Un affettuoso saluto da Maurizio Condipodero della sezione calabrese di Toghe & Teglie a tutti i lettori che invito a provare questa delizia che non è una mia creazione personale ma una delizia dello street food estivo nel Regno delle due Sicilie il cui segreto sta nel condimento ricco, sugoso e profumato con i classici ingredienti delle isole Eolie: pomodorini, capperi, olive e tanto origano, che andrà a bagnare la mollica del pane.

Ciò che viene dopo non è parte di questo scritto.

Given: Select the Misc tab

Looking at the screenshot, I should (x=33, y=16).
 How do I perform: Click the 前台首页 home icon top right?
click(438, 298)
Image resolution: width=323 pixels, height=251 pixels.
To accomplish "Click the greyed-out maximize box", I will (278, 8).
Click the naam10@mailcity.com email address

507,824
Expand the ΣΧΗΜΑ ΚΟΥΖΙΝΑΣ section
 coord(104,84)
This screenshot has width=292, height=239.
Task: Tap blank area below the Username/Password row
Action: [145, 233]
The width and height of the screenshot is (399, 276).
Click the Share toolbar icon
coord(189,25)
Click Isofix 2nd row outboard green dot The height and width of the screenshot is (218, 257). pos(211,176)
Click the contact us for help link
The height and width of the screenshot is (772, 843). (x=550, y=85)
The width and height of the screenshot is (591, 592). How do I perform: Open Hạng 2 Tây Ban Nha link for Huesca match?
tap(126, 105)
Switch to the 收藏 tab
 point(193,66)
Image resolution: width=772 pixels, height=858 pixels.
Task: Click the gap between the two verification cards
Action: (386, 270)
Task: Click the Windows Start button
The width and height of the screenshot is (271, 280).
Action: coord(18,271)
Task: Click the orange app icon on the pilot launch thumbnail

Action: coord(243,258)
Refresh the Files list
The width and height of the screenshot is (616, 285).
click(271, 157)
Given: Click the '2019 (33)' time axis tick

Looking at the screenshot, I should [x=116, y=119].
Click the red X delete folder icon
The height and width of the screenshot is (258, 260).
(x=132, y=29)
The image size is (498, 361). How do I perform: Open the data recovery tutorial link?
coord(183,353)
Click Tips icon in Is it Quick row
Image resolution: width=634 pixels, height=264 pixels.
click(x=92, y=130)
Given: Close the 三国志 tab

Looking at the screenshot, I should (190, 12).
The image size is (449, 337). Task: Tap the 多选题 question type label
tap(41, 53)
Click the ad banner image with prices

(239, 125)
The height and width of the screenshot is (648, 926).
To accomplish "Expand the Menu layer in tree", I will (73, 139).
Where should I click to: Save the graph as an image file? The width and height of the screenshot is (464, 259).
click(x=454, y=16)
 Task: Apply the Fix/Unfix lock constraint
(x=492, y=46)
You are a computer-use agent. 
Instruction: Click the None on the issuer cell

Ecco come preparare alla perfezione un paio di questi strepitosi panini:
procuratevi il pane, (ottime le mafalde siciliane con i semi di sesamo, oppure delle ciabattine come nella foto), due fette di pesce spada fresco spesse circa 1 cm., 150 grammi di pomodorini ciliegino o piccadilly, due cucchiai di capperi sotto sale (da dissalare in acqua), due cucchiai di olive nere o verdi snocciolate, uno spicchio d’aglio, origano selvatico, meglio se siciliano, q.b, olio extravergine d’oliva, sale e peperoncino q.b. e – volendo – qualche foglia di menta fresca o una spruzzata di vino bianco.
Ora si può passare alla preparazione della base eoliana del condimento: in una padella capiente, scaldate un giro generoso di olio extravergine d’oliva con uno spicchio d’aglio ed un pizzico di peperoncino. Aggiungete i pomodorini tagliati a metà, i capperi dissalati e le olive a rondelle facendo appassire a fuoco medio finché i pomodorini non avranno creato il loro sughetto.
Ora cuocete il pesce spada per pochi minuti (un paio per lato) spostando leggermente il condimento ai lati della padella e adagiando al centro le fette di pesce spada (private della pelle e dell’osso centrale) con un nocchio ai tempi indicati perché il pesce spada deve rimanere morbido e succoso, se cuoce troppo diventa stopposo. Sfumate, se volete, con pochissimo vino bianco e spolverate con abbondante origano.
A cottura quasi ultimata provvedete a tostare il pane, tagliandolo a metà e poggiandolo dal lato della mollica su una piastra calda o direttamente in forno, così da renderli croccanti ma capaci di accogliere il sugo senza sfaldarsi.
Componete il panino prendendo la parte inferiore e bagnatela con un po’ del sughetto di pomodori e olio rimasto in padella. Adagiate la fetta di pesce spada intera (o spezzettata grossolanamente) e coprite con il resto del condimento di pomodorini, olive e capperi. Chiudete il panino e premete leggermente. A Lipari e Salina amano aggiungere al panino della cipolla rossa di Tropea tagliata finissima (lasciata prima spurgare in acqua e aceto) oppure una spalmata di pesto di capperi e mandorle sulla base del pane…scelta vostra! E’ ottimo da gustare tiepido, accompagnato da un calice di vino bianco dell’Etna o una birra artigianale fresca.